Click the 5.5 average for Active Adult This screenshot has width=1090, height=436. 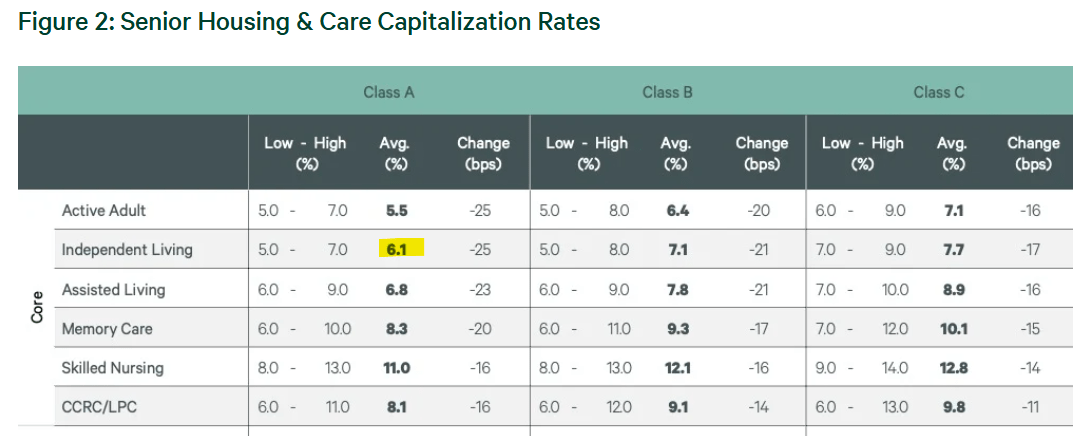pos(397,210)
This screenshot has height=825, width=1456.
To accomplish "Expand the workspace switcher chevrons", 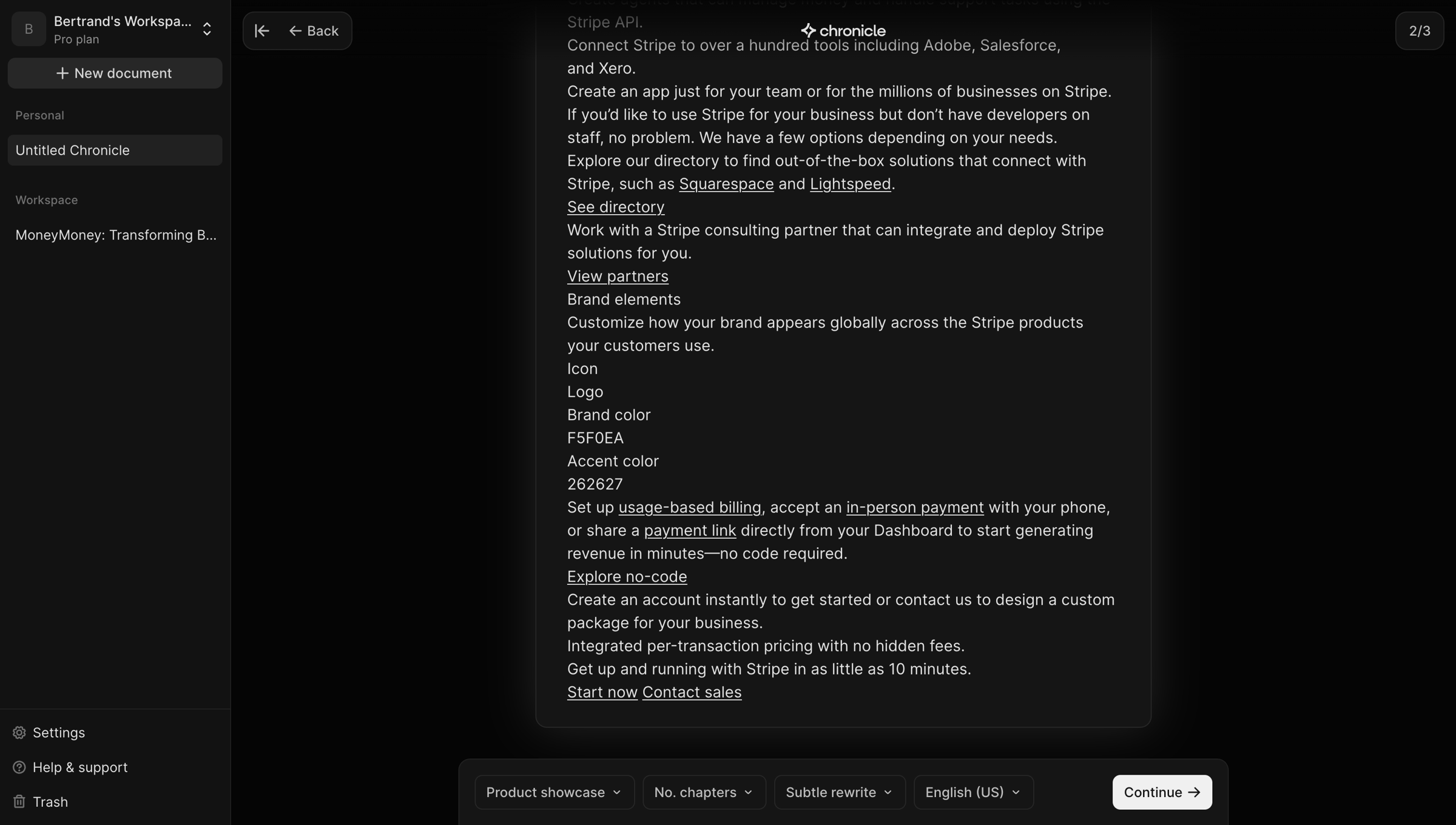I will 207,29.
--
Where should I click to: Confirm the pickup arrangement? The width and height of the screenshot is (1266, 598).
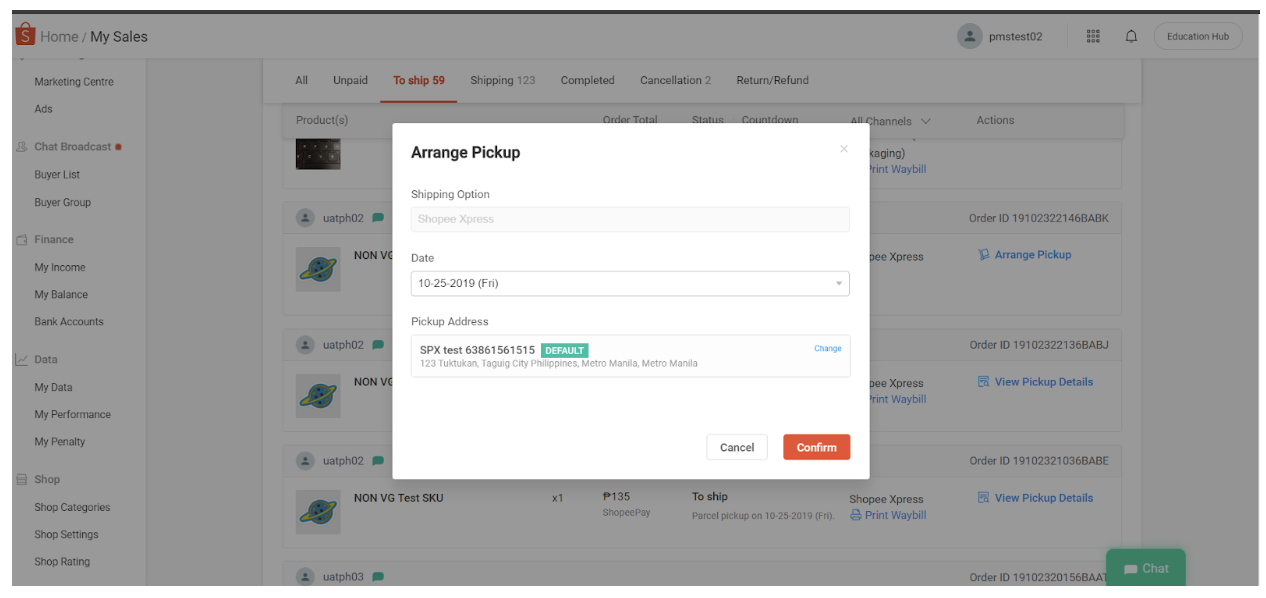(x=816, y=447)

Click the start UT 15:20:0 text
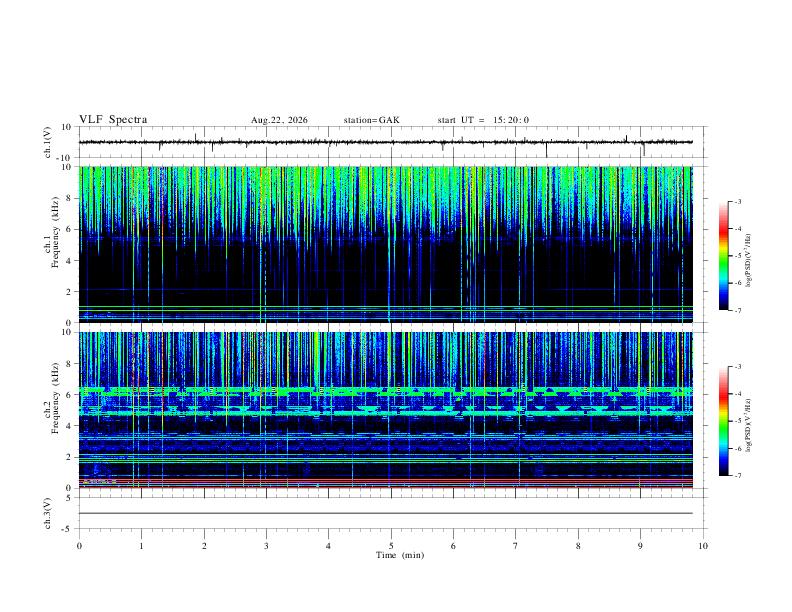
==
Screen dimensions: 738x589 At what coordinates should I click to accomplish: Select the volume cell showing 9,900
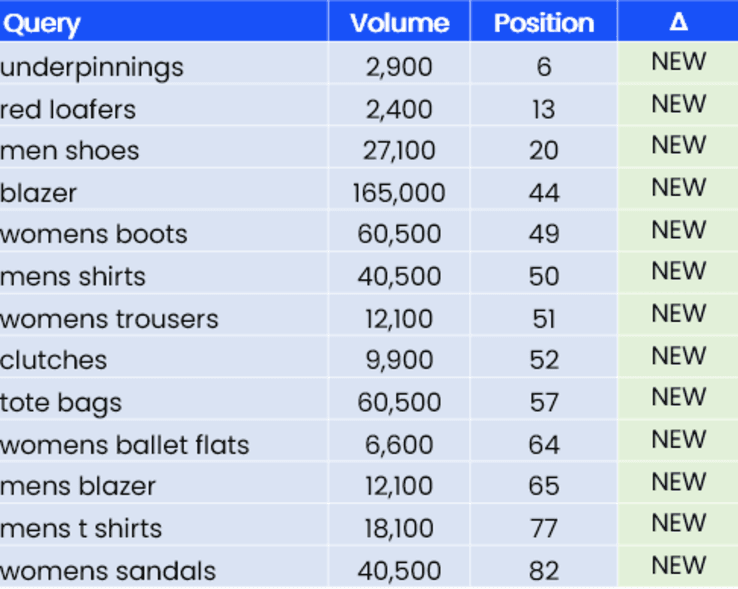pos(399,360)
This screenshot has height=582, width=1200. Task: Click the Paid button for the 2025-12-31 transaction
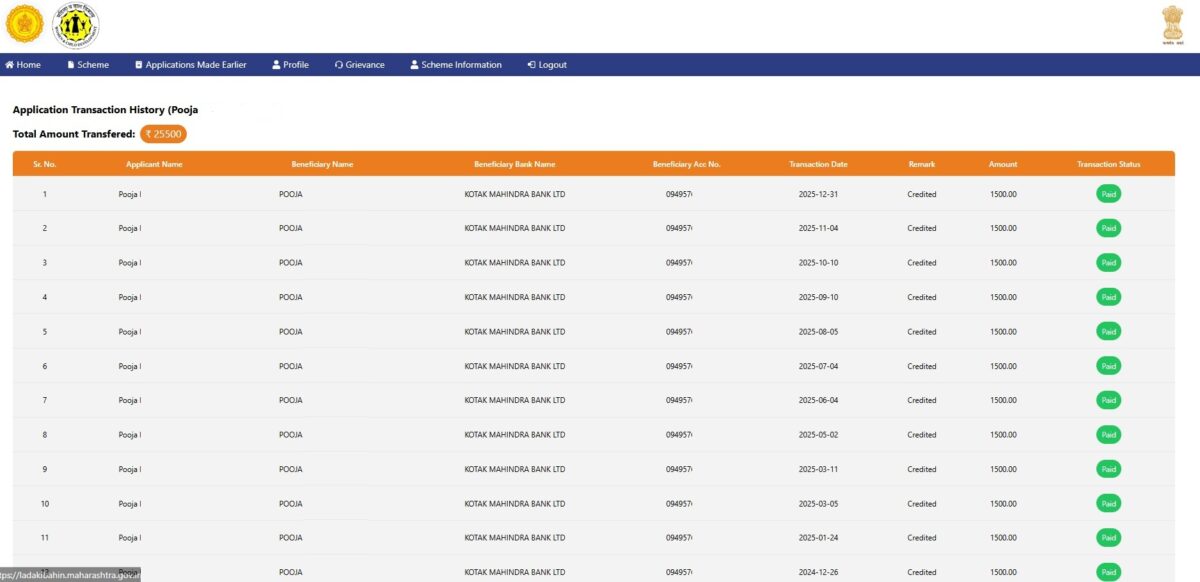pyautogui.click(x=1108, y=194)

▶ **Activity**: Reproduce, word for word, only the lines in the records above from the line with "Where should I" through the line with "Click the start UT 15:20:0 text", including both ends; omit the pictures.

▶ **Response to the task**:
Where should I click to: Confirm the pickup arrangement? The width and height of the screenshot is (1266, 598).
(x=816, y=447)

Click the start UT 15:20:0 text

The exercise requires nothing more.